Despite a federal jury's finding earlier this year that Apple's infringement of four VirnetX Inc. patents was willful, a Texas federal judge declined to double a $502.6 million award, according to an order unsealed Tuesday and reported by Law360.
Last week, in a sealed order, U.S. District Judge Robert Schroeder III left in place the jury's award and denied Apple's request for judgment in its favor or a new trial. Jurors in April had decided Apple's FaceTime and VPN On Demand features infringed VirnetX network security patents.
In January 2014, VirnetX — considered by many to be a “patent troll” — filed a motion with the U.S. District Court for the Eastern District of Texas seeking to supplement its infringement contentions against Apple, the defendant in a patent infringement lawsuit. The motion alleged that Apple products, including products containing the redesigned VPN On Demand and Per App VPN features implemented in Apple’s iOS 7, continue to infringe VirnetX’s patented inventions. Some of the currently accused products in this lawsuit include the iPhone 5, iPod touch (fifth generation), iPad (fourth generation), iPad mini, and certain Macs.
In June, after winning a major patent infringement verdict against Apple, VirnetX asked an Eastern District of Texas judge to double the damages award to $1 billion, saying Apple’s behavior “shocks the conscience,” while Apple said the whole award must be thrown out.
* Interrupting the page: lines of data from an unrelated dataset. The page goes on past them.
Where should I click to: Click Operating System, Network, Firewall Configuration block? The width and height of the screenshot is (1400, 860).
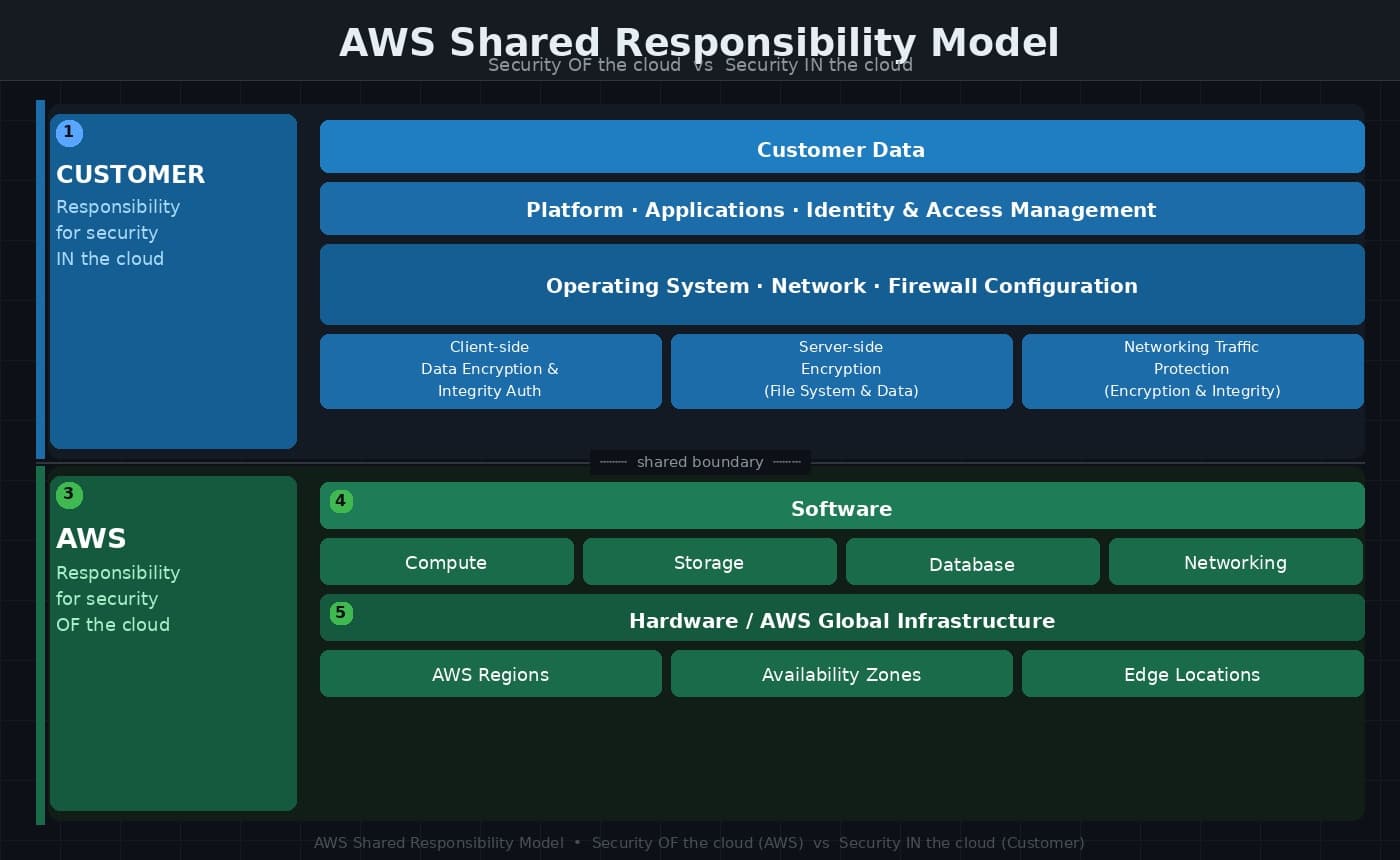(841, 285)
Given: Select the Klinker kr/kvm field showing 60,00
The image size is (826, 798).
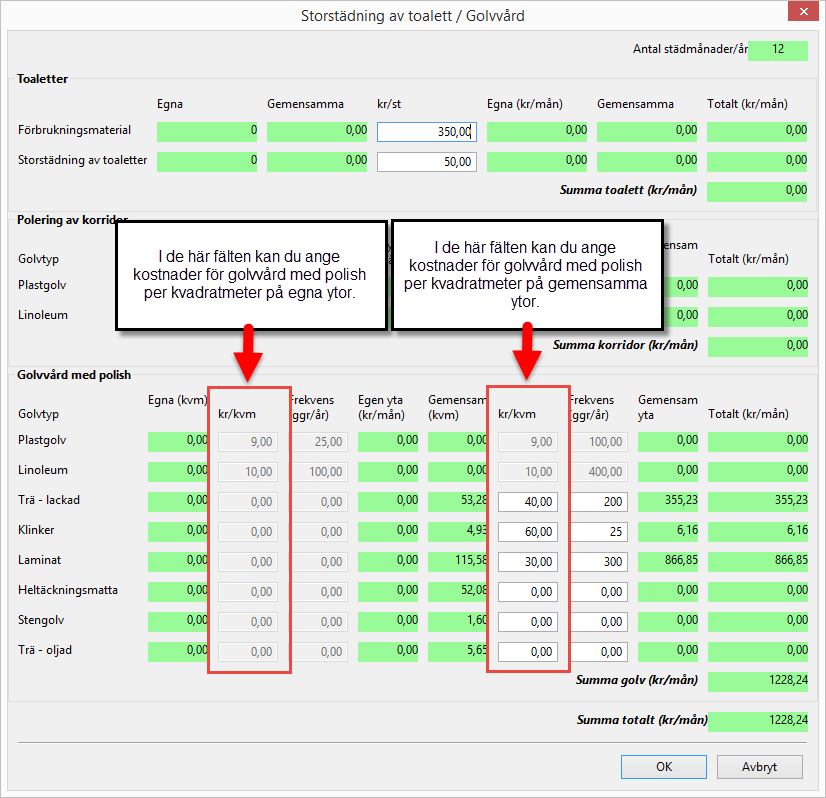Looking at the screenshot, I should coord(528,531).
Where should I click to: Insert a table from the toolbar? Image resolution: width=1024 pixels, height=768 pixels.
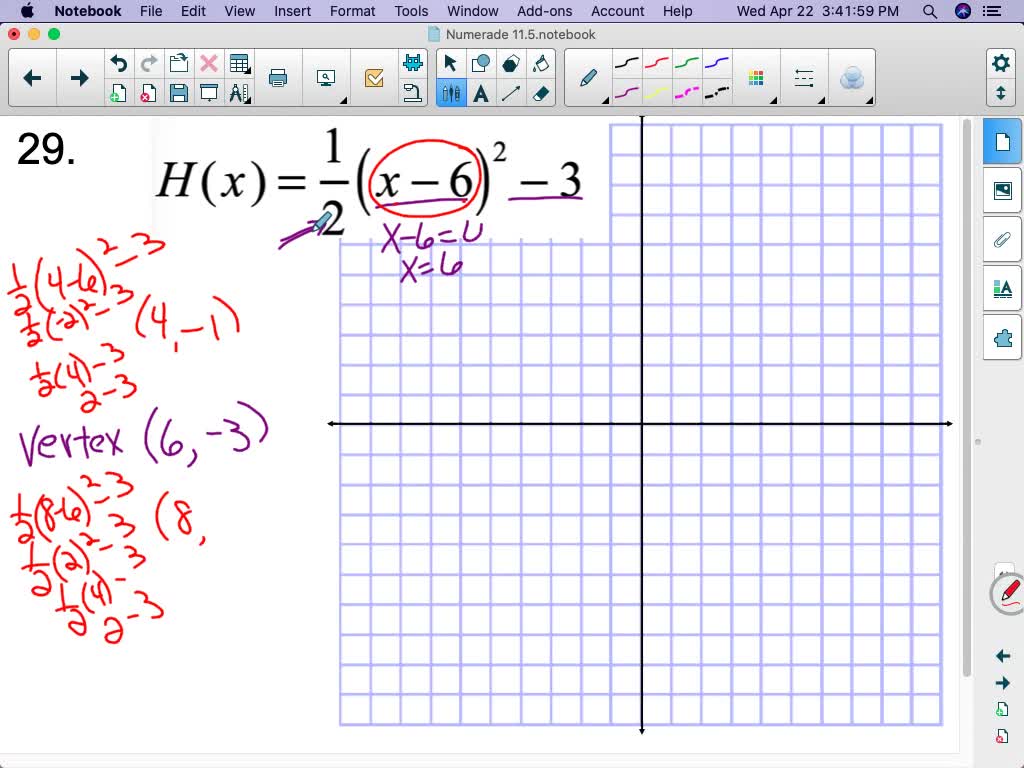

Apparently, that’s not going to happen.
By the way, a patent troll is an individual or an organization that purchases and holds patents for unscrupulous purposes such as stifling competition or launching patent infringement suits. In legal terms, a patent troll is a type of non-practicing entity: someone who holds a patent but is not involved in the design or manufacture of any product or process associated with that patent.